Does God call same sex relationships an abomination?

Did Jesus have a view about marriage?

I choose to trust what God says:
'If we confess our sin He is faithful and just to forgive our sin and cleanse us from all unrighteousness.'

Speaking from a purely personal perspective and as a committed Christian, the idea of being cruel or judging someone because of their life choices is not what I consider to be right. However, if I believe in all conscience that their choice is wrong or sinful and they ask me to comment, I cannot lie about my view.

For me it is like placing a bet both ways or serving two masters. The outcome will be that I love one or hate the other; I cannot sit on the fence.

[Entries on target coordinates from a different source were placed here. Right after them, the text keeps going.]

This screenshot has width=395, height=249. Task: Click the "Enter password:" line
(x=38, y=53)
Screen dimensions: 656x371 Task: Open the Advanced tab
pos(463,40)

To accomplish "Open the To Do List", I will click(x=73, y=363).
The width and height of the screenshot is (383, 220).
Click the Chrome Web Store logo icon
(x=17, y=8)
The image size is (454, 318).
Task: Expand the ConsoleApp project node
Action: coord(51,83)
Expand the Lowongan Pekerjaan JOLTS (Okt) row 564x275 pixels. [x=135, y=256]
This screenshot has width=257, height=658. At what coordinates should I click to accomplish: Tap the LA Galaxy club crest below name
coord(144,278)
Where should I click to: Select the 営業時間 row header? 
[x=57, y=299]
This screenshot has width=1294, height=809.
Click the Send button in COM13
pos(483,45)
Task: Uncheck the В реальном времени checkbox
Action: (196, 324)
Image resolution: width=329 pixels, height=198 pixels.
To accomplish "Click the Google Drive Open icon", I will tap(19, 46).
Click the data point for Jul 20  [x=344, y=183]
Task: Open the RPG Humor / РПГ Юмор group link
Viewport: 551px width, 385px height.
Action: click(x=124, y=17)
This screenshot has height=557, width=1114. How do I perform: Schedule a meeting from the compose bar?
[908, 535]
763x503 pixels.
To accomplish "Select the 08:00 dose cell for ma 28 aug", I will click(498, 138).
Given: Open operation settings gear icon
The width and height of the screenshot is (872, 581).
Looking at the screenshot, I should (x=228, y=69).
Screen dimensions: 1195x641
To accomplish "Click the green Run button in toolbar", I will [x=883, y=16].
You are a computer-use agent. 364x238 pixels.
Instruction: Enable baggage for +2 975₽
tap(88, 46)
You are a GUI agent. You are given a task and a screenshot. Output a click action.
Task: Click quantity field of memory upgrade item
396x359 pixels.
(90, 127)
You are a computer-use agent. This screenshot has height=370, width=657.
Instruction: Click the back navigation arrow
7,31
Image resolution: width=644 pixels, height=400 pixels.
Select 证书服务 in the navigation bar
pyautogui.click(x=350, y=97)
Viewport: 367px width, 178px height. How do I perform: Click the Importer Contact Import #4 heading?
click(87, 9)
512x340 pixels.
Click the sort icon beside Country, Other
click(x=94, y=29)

The Micah 6:8 reference is interesting:

'He has shown thee O man what is good, but what does the Lord require of me, but to do justly and to love mercy and to walk humbly with your God.'

Is the justice spoken of here the disregard for what God says about certain issues and full steam ahead for what we think is just? I am not sure about this. I worship and serve a merciful and just God but, because of my human state, I fail to understand and often struggle with accepting His decisions. The only fallback I have is to trust Him with my life and believe He wants the very best for me.

So here we come to a dilemma: do I trust what God says or do I trust what the world says about difficult issues?
I have chosen to follow God; so then it is my responsibility to respond appropriately to God's truth and instruction.
In loving my neighbour as myself I am expressing God's love, but loving my neighbour does not mean that I agree with what they think or believe. I am a sinner saved by the grace of God: no different to my neighbour who is given the same opportunity as me to choose God's forgiveness and redemption.